Local material might also have dictated a more genuinely classier shape than the rectangle-with-curly-bits-on-the-top that I lack the technical vocabulary to describe.

The curly bits allow space for a presumably faux coat of arms in gold to be inserted above the legend ‘Trump International Golf Links.’ Again, more class. Perhaps the Lord Lyon King of Arms could confirm whether the design has been registered.

Not being a typographer, I don’t know what the typeface used on the sign is. Like the shape of the sign it’s also curly. If it’s choice was ever brainstormed in some design studio I assume their flip chart would have been full of words like ‘hand-written’, ‘quill’, ‘bygone age’, ‘upscale’ and, oh yes, ‘classy.’
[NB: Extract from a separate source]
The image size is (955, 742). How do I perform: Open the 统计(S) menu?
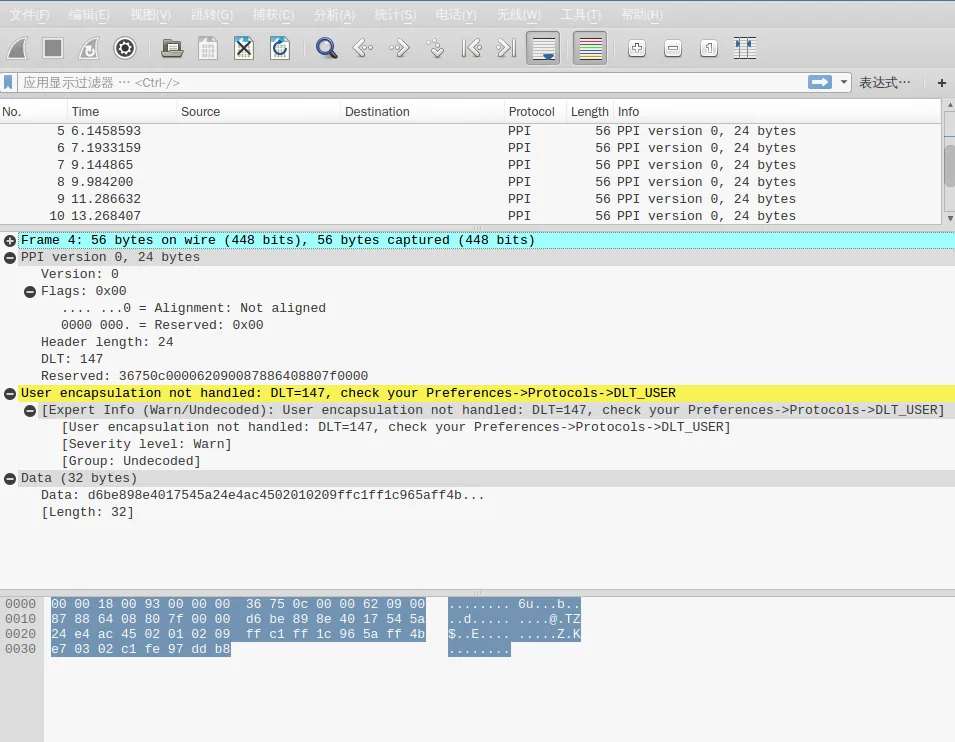395,15
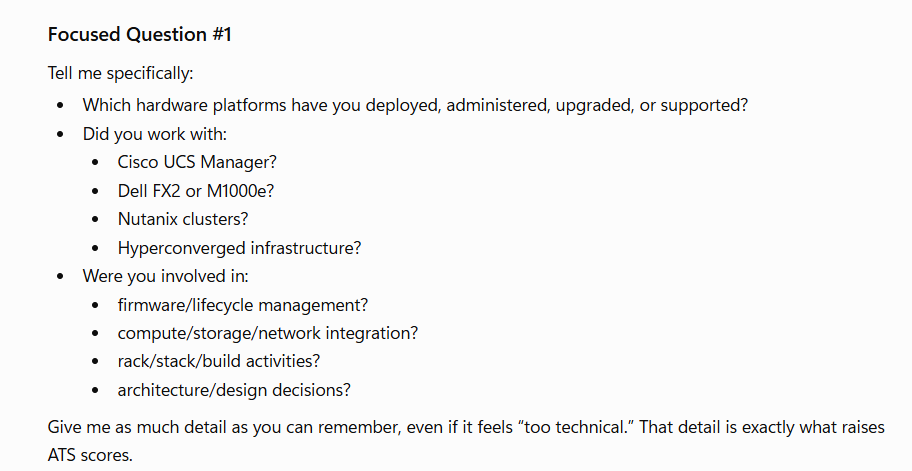Click the 'rack/stack/build activities?' item

[x=219, y=361]
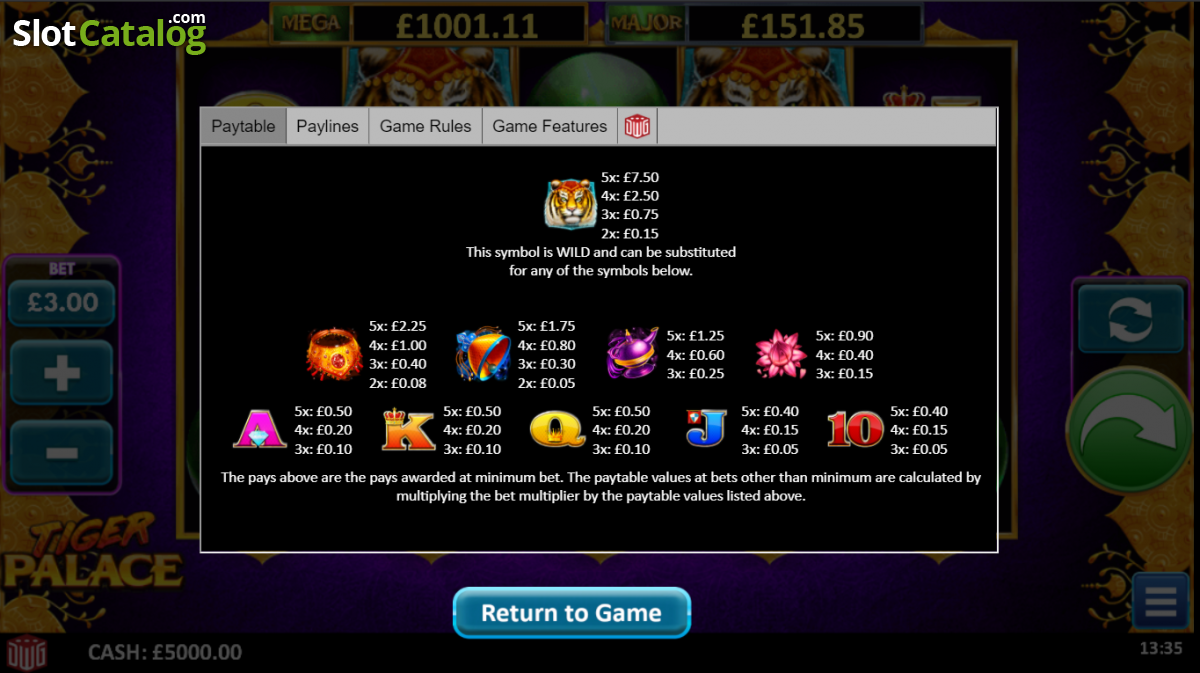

Underneath the name of the course is written the word ‘SCOTLAND’ just in case you thought you were in downtown Buenos Aires or Disney World. It’s in capitals of course so you GET THE POINT.

The whole thing is mounted on two rectangular poles, again shiny black. Other mountings are available, like the vernacular dry stane dykes (dry stone walls) that are traditional in the area and are used to great effect in many local signs.

But maybe Trump’s people think a vernacular is some kind of railway you build up the side of a world heritage mountain, improving it no end of course.

I could have taken Mr T to several undertakers in the area that have very similar signs, and to the same effect.

PS Glancing at the photo I’ve just realised that superficially the sign looks like a grand piano dumped down in the middle of nowhere. Seems appropriate.